Janus-faced EPHB4-associated disorders: novel pathogenic variants and unreported intrafamilial overlapping phenotypes

Abstract Purpose Several clinical phenotypes including fetal hydrops, central conducting lymphatic anomaly or capillary malformations with arteriovenous malformations 2 (CM-AVM2) have been associated with EPHB4 (Ephrin type B receptor 4) variants, demanding new approaches for deciphering pathogenesis of novel variants of uncertain significance (VUS) identified in EPHB4, and for the identification of differentiated disease mechanisms at the molecular level. Methods Ten index cases with various phenotypes, either fetal hydrops, CM-AVM2, or peripheral lower limb lymphedema, whose distinct clinical phenotypes are described in detail in this study, presented with a variant in EPHB4. In vitro functional studies were performed to confirm pathogenicity.
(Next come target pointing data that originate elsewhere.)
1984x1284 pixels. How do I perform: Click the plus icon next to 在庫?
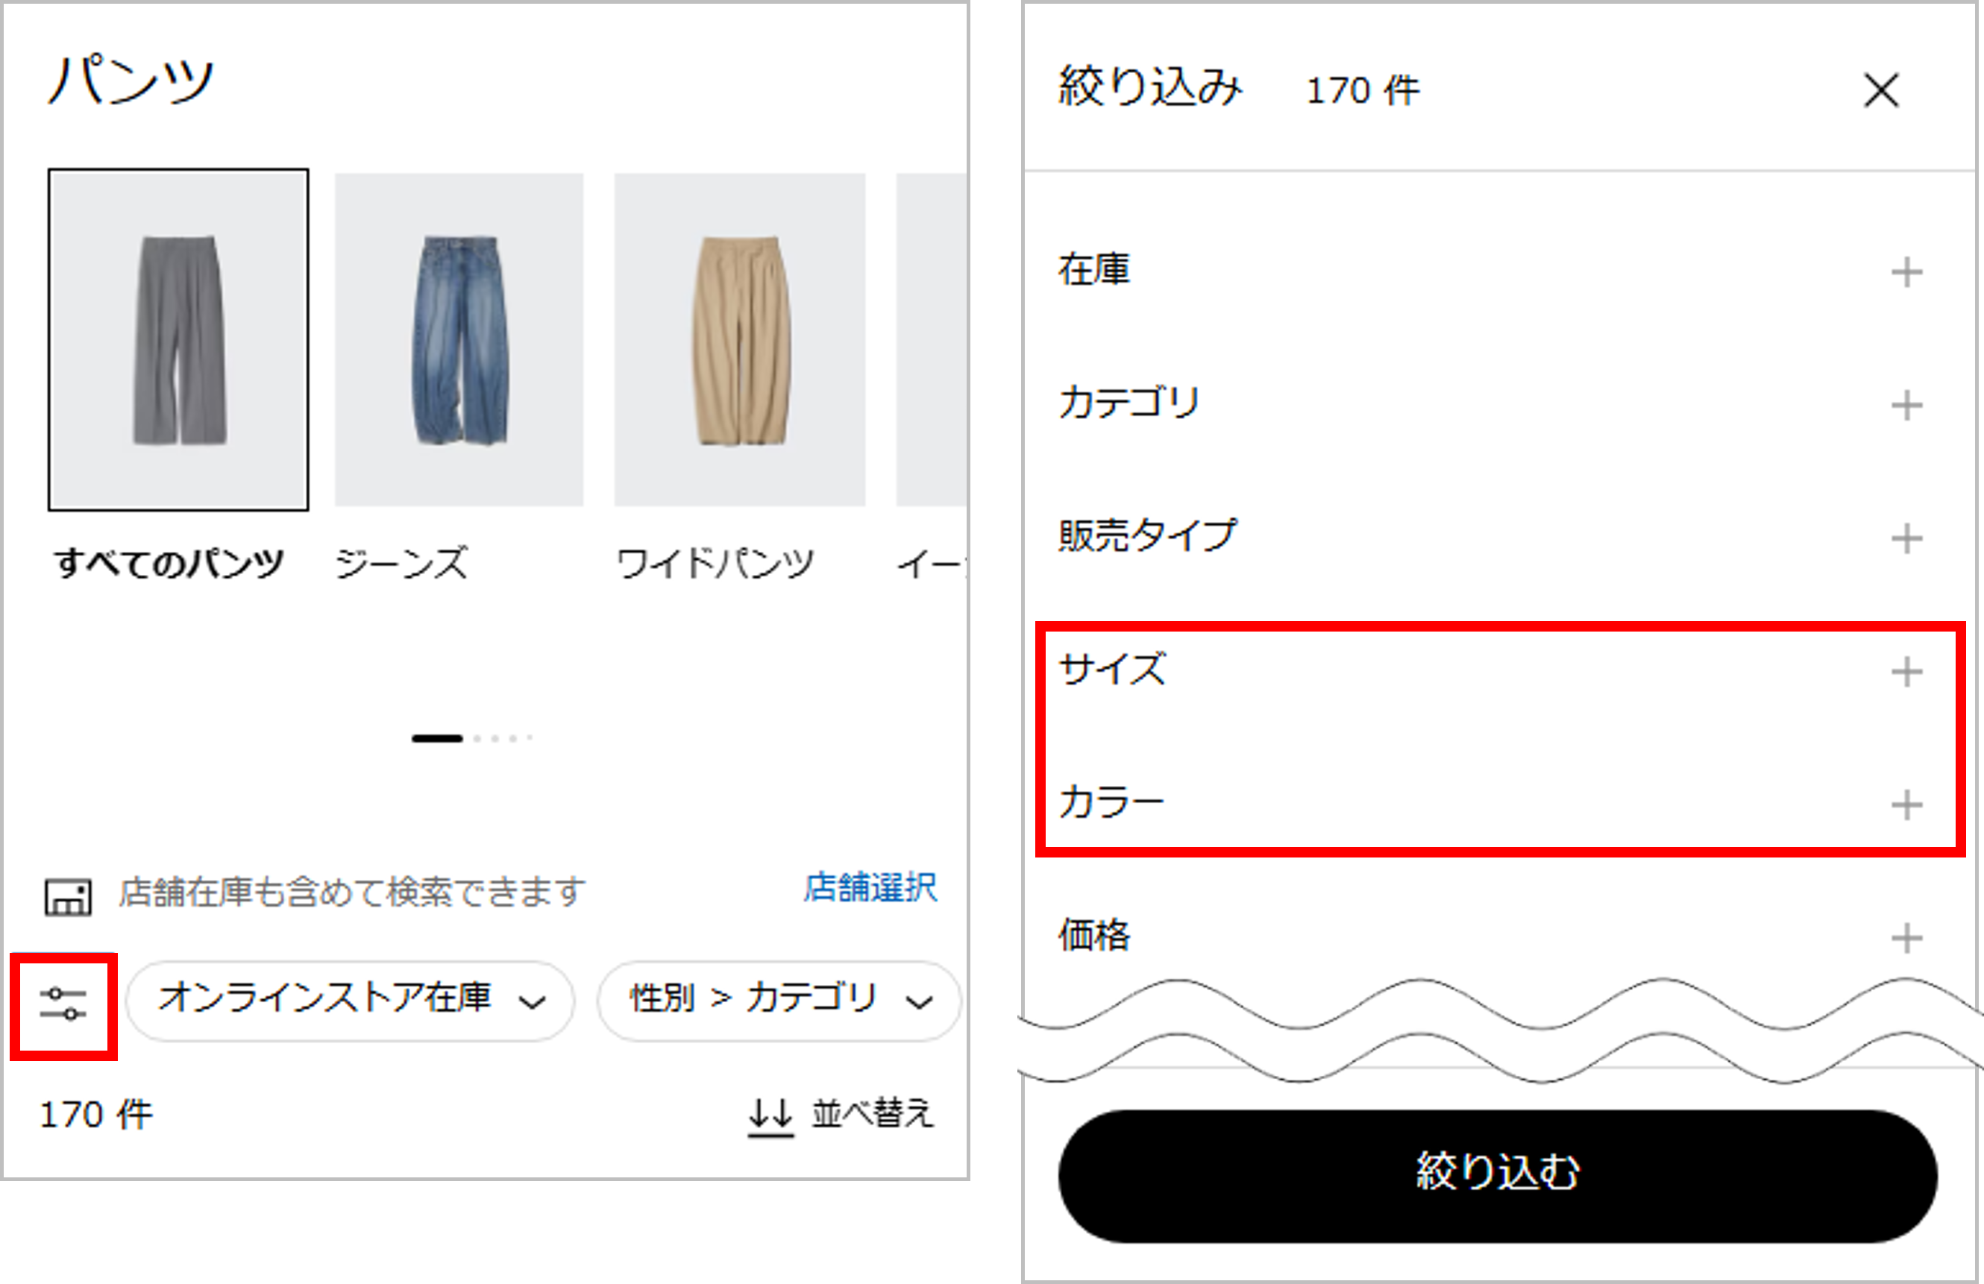[x=1909, y=272]
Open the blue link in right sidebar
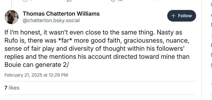The height and width of the screenshot is (100, 212). pyautogui.click(x=211, y=65)

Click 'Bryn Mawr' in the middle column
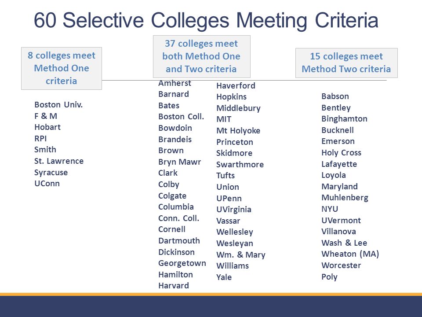(179, 162)
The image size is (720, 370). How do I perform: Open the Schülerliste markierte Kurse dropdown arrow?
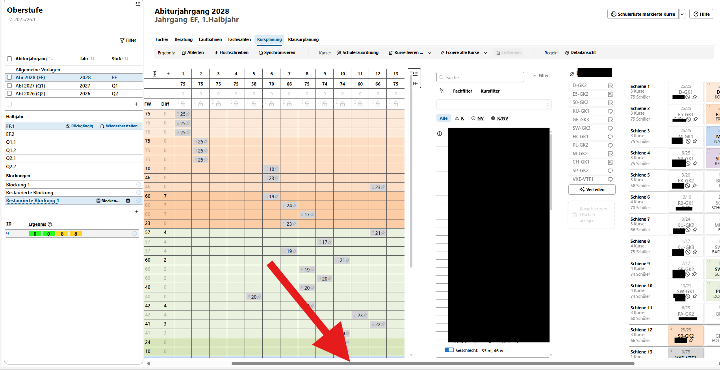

Results Pathogenicity was demonstrated for six of the seven novel EPHB4 VUS investigated. A heterogeneity of molecular disease mechanisms was identified, from loss of protein production or aberrant subcellular localization to total reduction of the phosphorylation capability of the receptor. There was some phenotype–genotype correlation; however, previously unreported intrafamilial overlapping phenotypes such as lymphatic-related fetal hydrops (LRFH) and CM-AVM2 in the same family were observed. Conclusion This study highlights the usefulness of protein expression and subcellular localization studies to predict EPHB4 variant pathogenesis. Our accurate clinical phenotyping expands our interpretation of the Janus-faced spectrum of EPHB4-related disorders, introducing the discovery of cases with overlapping phenotypes.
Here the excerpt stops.